فَاَرْسَلْنَا عَلَيْهِمُ الطُّوفَانَ وَالْجَرَادَ وَالْقُمَّلَ وَالضَّفَادِعَ وَالدَّمَ اٰيَاتٍ مُفَصَّلَاتٍ فَاسْتَكْبَرُوا وَكَانُوا قَوْمًا مُجْرِم۪ينَ
(Bunun üzerine) ayrı ayrı ayetler/mucizeler olan tufan, çekirge, (bit, pire, böcek vb.) haşerat, kurbağalar ve kan yolladık üzerlerine. Yine büyüklenip kibre kapıldılar ve suçlu günahkâr bir toplum oldular. (7/A’râf, 133)

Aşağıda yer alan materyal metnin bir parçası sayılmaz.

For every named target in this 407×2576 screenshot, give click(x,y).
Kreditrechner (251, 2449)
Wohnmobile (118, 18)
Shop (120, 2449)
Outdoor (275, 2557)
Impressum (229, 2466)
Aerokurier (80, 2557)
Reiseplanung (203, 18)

Onların başına kıtlık azap ve benzeri cezalar söz konusu olduğunda o Allah’ın düşmanları hemen Musa aleyhisselama gelerek;
وَلَمَّا وَقَعَ عَلَيْهِمُ الرِّجْزُ قَالُوا يَا مُوسَى ادْعُ لَنَا رَبَّكَ بِمَا عَهِدَ عِنْدَكَۚ لَئِنْ كَشَفْتَ عَنَّا الرِّجْزَ لَنُؤْمِنَنَّ لَكَ وَلَنُرْسِلَنَّ مَعَكَ بَن۪ٓي اِسْرَٓاء۪يلَۚ
Azap üzerlerine çökünce: “Ey Musa! Senin yanında bulunan (Allah’ın) ahdiyle bizim için Rabbine dua et. Bu azabı bizden giderirsen, andolsun ki sana iman edecek ve İsrailoğullarını seninle beraber yollayacağız!” demişlerdi. (7/A’râf, 134)
Bugün de modern firavunlar deprem, bela, musibet ve kıtlık gibi bir şey olduğunda Allah’a yöneliyor ama sonra yine gerisin geriye dönüyorlar, işte .firavunların en bariz ortak yönleri budur.
Onca mucize, onca kıtlık, ceza öğütleri, nice davet ve öğün sonucunda bir türlü iman etmiyordu, ne zaman ölüm geldi ona çattı ve ne zaman ki denizde boğulacak nihayet boğulmak üzereyken;
آٰلْـٰٔنَ وَقَدْ عَصَيْتَ قَبْلُ وَكُنْتَ مِنَ الْمُفْسِد۪ينَ
(Demek) şimdi ha! (Oysa) daha önce isyan etmiş ve bozgunculardan olmuştun. (10/Yûnus, 91)
Tağutlar insanlık için bir felaket ve kötülüktür. Onlar imanın karşısında din ile savaş Allah düşmanlardır. Öyleki onları inkart, red, beri olma ve muhalefet etmeden gerçek iman hasıl olmaz.